[INPUT DATA]:
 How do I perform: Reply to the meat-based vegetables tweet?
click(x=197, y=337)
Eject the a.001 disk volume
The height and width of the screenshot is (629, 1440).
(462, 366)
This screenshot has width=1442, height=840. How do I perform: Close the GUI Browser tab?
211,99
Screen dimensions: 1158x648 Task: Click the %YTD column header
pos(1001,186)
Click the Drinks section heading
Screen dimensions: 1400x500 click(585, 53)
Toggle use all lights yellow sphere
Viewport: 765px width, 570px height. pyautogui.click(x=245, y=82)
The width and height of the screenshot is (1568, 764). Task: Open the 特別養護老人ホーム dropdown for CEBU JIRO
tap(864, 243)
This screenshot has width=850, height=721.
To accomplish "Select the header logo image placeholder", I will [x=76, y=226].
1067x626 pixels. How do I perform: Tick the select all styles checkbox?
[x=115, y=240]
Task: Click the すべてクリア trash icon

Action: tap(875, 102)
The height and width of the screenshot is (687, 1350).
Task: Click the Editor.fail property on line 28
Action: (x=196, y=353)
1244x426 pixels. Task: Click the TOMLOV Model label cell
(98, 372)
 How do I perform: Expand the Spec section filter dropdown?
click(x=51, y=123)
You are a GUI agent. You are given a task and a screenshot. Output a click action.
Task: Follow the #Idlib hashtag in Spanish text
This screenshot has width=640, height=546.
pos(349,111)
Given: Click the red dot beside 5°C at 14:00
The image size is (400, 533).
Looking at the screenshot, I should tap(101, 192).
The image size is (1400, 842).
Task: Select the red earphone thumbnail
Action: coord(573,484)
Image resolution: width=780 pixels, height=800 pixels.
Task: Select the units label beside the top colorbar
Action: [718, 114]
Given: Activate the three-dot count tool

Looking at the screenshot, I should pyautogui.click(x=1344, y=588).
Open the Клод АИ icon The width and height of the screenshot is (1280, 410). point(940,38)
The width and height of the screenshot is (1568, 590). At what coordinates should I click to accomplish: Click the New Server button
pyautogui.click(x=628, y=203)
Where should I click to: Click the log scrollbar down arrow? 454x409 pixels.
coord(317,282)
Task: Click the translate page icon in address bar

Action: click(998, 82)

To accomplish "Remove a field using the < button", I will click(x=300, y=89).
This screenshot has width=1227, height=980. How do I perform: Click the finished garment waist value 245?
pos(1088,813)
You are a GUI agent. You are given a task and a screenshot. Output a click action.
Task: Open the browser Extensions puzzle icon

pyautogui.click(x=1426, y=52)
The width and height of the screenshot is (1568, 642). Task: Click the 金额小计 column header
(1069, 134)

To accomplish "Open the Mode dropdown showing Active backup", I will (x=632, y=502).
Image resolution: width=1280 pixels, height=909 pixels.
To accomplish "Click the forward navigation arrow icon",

[TASK GOAL]:
Please give the number of lines in the data above where the word "will" appears, and nothing besides.

[RESPONSE TO THE EXERCISE]:
3